Vous devriez haïr Erik Schroder, le narrateur du livre d’Amity Gaige, et pourtant vous l’aimez. A quelques semaines de son procès, Erik prend la plume pour expliquer à Laura, son ex-femme, pourquoi il est parti avec leur fille Meadow, 6 ans, sans rien lui dire. Pourquoi il a vécu toute une vie en prétendant s’appeler Eric Kennedy, pourquoi il a laissé la machine judiciaire et policière s’emballer, pourquoi il a laissé Laura mourir d’inquiétude alors qu’il voulait simplement passer quelques jours enfin seul avec sa fille qu’il ne voyait plus qu’une fois par mois.
Schroder, premier roman traduit en français de l’écrivaine américaine Amity Gaige, est une exploration saisissante et poignante de la condition paternelle en temps de séparation. Il fait évidemment écho aux cas dramatiques d’enlèvements, voire d’infanticides, que nous connaissons mais, subtil et profond, va plus loin que le simple fait divers.
Quels liens complexes et profonds existent entre un homme et une femme qui ont été mariés, mélange d’intimité absolue, de passion, de colère, de dépendance affective? Quelle est la place des hommes dans la vie de leurs enfants? Pourquoi les mères ont-elles tant de peine à ne pas s’accaparer ces mêmes enfants? Peut-on être un menteur, un escroc, et un bon père dans le même temps? Pourquoi cherche-t-on forcément à punir l’autre lorsqu’on décide de se séparer?

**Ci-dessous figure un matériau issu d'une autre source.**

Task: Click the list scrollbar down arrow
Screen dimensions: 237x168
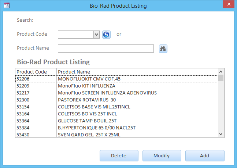Action: pos(221,134)
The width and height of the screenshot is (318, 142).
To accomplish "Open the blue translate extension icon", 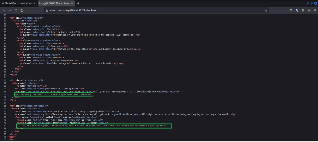I will pyautogui.click(x=297, y=10).
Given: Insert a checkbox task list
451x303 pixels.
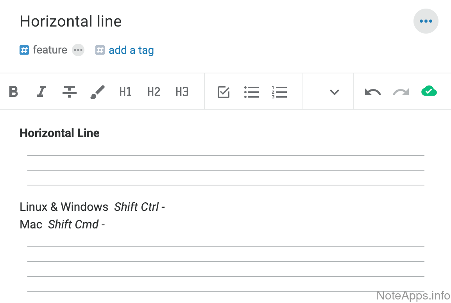Looking at the screenshot, I should [x=223, y=92].
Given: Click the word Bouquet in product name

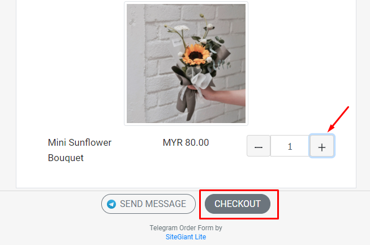Looking at the screenshot, I should [66, 158].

Pourquoi les blessures d’enfance ressurgissent-elles avec une telle force lorsqu’on a soi-même des enfants? Dérangeant, subtil, à contre-courant, Schroder répond à ces questions avec force et compassion.
A travers la longue confession sans fard, désarmée, cruelle d’Erik à Laura, le récit qu’il lui fait à la fois des quelques jours de bonheur passés avec sa fille et des années qui ont précédé l’épisode, de sa jeunesse d’émigré allemand à ses premiers mensonges amoureux, c’est le procès d’une société aveugle que fait aussi Amity Gaige, fille d’une émigrée lituanienne. Une société dans laquelle l’amour semble ne rien valoir: Erik est mû par l’amour, il aime sa fille par-dessus tout, il cherche l’amour de sa femme et des autres, mais cet amour, qu’il donne autant qu’il quémande, le mène à sa perte.
«Schroder». D’Amity Gaige. Belfond, 360 p.